É por volta dos seis anos que a criança começa a levantar
questões: “o que é vida?”, “o que é o tempo?”, “de onde vim?” , “para onde
vou?”... Primeiro foi o seu pequeno corpo que, quando ainda bebê e com o auxílio
da mãe, aprendeu a pôr-se de pé vencendo a gravidade , levantando-se do chão. Agora, é o pensar dela
que começa a se levantar e a pôr-se de
pé, querendo a compreensão de si e do mundo. É de pé que se podem ver horizontes, tanto os externos quanto os
internos : o pôr-se de pé já é um “horizontar-se” , ensina o poeta Manoel de Barros. Esse impulso
para levantar-se é a força da vida se expressando na criança; e a educação nada
é se não for um meio para manter esse impulso ainda mais vivo e potente, pois é
na singularidade da criança que também se ergue a humanidade, por mais que
tiranos a queiram de joelhos. A criança levanta questões para levantar-se. E
mais importante do que as respostas que possamos dar, mais importante é manter
vivo esse impulso de questionar , para que a criança, crescendo por fora e por
dentro, possa se levantar mais alto do que a gente mesmo que a ajuda a
levantar-se : para que o futuro que há nelas também nos erga. Quando levanta questões, a criança
não quer que a gente a coloque nos nossos ombros para torná-la dependente das
nossas pernas adultas cheias de certezas; ela quer se levantar com as
própria pernas, mesmo que seja para depois sair correndo brincativamente
numa linha de fuga lúdica. E se nossas
pernas quiserem alcançar aonde vão as crianças, é preciso criar em nós também
um devir-criança. Pois a própria criança
nos ensina que pensar não é reproduzir ou obedecer, pensar é erguer,
erguendo-se. E o tamanho conquistado será da amplitude das questões levantadas.

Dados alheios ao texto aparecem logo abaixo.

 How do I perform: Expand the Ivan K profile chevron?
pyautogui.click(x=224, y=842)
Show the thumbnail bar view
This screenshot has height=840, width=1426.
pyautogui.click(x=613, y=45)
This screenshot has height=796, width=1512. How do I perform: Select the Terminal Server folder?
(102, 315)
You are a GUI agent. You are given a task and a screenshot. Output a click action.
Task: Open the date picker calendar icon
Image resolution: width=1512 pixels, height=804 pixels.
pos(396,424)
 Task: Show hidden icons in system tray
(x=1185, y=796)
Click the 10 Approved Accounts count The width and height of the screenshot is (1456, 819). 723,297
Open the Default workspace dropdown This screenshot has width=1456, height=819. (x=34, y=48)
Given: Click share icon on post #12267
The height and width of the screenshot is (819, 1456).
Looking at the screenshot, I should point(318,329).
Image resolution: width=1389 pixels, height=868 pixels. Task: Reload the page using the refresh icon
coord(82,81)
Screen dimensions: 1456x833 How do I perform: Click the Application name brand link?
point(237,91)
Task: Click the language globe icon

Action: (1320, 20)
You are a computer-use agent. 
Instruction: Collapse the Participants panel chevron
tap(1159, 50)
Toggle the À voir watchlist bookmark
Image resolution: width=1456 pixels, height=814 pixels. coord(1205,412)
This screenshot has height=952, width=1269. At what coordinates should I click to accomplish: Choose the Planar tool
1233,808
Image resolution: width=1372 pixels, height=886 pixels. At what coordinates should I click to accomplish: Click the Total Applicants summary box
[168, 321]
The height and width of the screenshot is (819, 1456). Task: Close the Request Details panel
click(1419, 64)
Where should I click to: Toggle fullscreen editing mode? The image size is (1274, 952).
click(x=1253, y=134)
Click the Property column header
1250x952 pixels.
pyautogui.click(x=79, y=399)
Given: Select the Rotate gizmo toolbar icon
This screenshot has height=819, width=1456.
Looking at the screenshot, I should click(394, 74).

Para Fernando Pessoa, o que nos põe de pé não são pés e pernas, o
que nos põe de pé é a coluna cervical ,
cujo formato lembra exatamente um ponto de interrogação [? ]. Os pensamentos e quereres nascem na cabeça,
porém não chegariam às mãos e pernas, transformando-se em ação sobre o
mundo, se não fosse pela coluna
cervical que transforma pensamentos e
quereres em impulso que move o corpo. A coluna cervical une a teoria à prática,
o sonho à realidade, a utopia à efetividade, o que apenas pensamos
internamente ao que precisa ser
feito externamente e no mundo.
Certa vez perguntaram ao poeta Sérgio
Sampaio o que ele achava do envelhecer e do passar dos anos. O poeta respondeu
mais ou menos o seguinte: “Cada ano que passa é um garoto novo que o tempo
junta aos outros garotos que ele em mim já criou. Hoje tenho 40 anos : são 40
garotos que sou. Cada um deles me recriou”.